The proposed Market Access Upgrade Program (MARKUP) was recently unveiled in Arusha, Tanzania, and it assists small and medium-enterprises (SMEs) across the region to improve access to EU markets and foster interregional transactions. MARKUP is out to support East African SMEs that are specialised in a variety of sectors, including coffee, horticulture, avocado, spices, and tea. The emerging interventions will focus on identifying and eliminating trade barriers, improve competitiveness, strengthen value addition for selected priority sectors, ensure compliance with international regulations and provide seamless access to trade finance ventures. The initiative will also provide access to trade finance ventures and support the identification of opportunities for trade and foreign direct investments.
The € 35 Mill. MARKUP initiative is funded by the EU as part of the 11th European Development Fund. The program is set to be implemented over a period of four years under general supervision from the EAC Secretariat. Two of the most well-meaning technical implementation partners are the International Trade Centre (ITC) and Deutsche Gesellschaft Zusammenarbeit (GIZ).
According to a press release on Newsghana.com.gh, announcing the launch of MARKUP, the Head of Cooperation at the EU Delegation in Tanzania, Mr. Jose Correia Nunes, said, “This program supports EAC efforts to improve the regional trade enabling environment as well as enterprise export competitiveness for a number of products with high growth potential, implying existing supply gaps particularly in Europe, a sufficiently high degree of readiness and sector organisation in order to meet strict quality and quantity requirements and the possibility to tap into higher – than now – price segments”.
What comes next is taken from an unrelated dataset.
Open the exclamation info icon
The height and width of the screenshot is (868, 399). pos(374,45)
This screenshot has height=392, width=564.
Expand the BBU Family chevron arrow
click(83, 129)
The Executive Director of ITC, Arancha Gonzalez also noted that, “MARKUP aligns closely with the regional integration priorities of the East Africa Community. It aims to build the competitiveness of MSMEs across the region, and support them to increase production, take advantage of the market – access opportunities and create more value addition.”
He added that, “There is an always-on-the-increase demand in the EU for the products produced in the EAC. MARKUP will capitalise on this nature and use it to create sustainable market Europe and EAC linkage, while further contributing to the creation of jobs and inclusive development in the region.”
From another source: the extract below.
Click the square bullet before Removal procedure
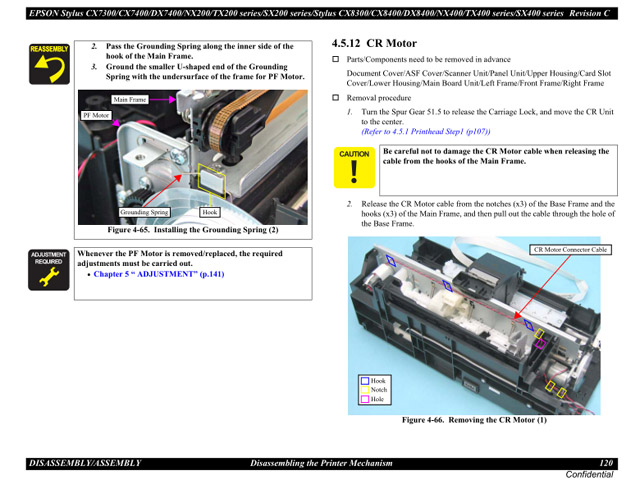This screenshot has height=480, width=640. point(336,98)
The GIZ Country Director, Ernst Hustaedt noted that, “the MARKUP project complements the longstanding support of the German Government to the East African integration process. In times where interregional free trade is questioned, and voices of protectionism can be heard louder than before, we are especially proud that the European Union has entrusted us with this initiative. We will work closely with the EAC Secretariat and the member Partner States to support the implementation of the Customs Union and the Common Market Protocol to improve the preconditions for trade and value addition in the region.”
Availing the advantage of growing global demand for coffee, horticultural products, avocado, spices, and tea – selected SMEs will undergo training on how to adapt their agribusiness models to take better advantage of the present and future opportunities, which will abound as a result of the increased trade. Also, central to MARKUP will be the improvement of the compliance of SMEs with international quality and standards requirements. By improving awareness and transparency in the relationship with sanitary and phytosanitary measures, as well as on trade technical barriers, the initiative will enable participating SMEs to gain product certification – which will ease their efforts to enter foreign markets.
The MARKUP program has an estimated sum cost € 40 Mill, including the € 35 Mill. contribution from the EU and indicative third-party contributions of about € 5 Mill – and will be put into use from this year (2018), until 2022. The program aims at looking into both the supply side and market access constraints of some critical export-oriented sectors, namely agro-industrial crops and horticulture, supporting participation in regional and global value chains – with a specific focus on exports to the European Union.
The program is structured around two intervention levels: the EAC-Window and the Partner States Window. The EAC-Window will support EAC efforts to improve the regional trade and business-enabling environment for the selected commodities. It will also assist the private sector in enhancing its export competitiveness. The Partner States Window involves national interventions tailored to EAC countries’ specific needs and complementing the EAC-Window where any single country needs it the most.
The International Trade Centre is the joint agency of the World Trade Organisation and the United Nations. ITC assists small and medium-sized enterprises in developing and transition economies to become more competitive in global markets, thereby contributing to sustainable economic development within the frameworks of the Aid-for-Trade agenda and the United Nations’ Sustainable Development Goals (SDGs).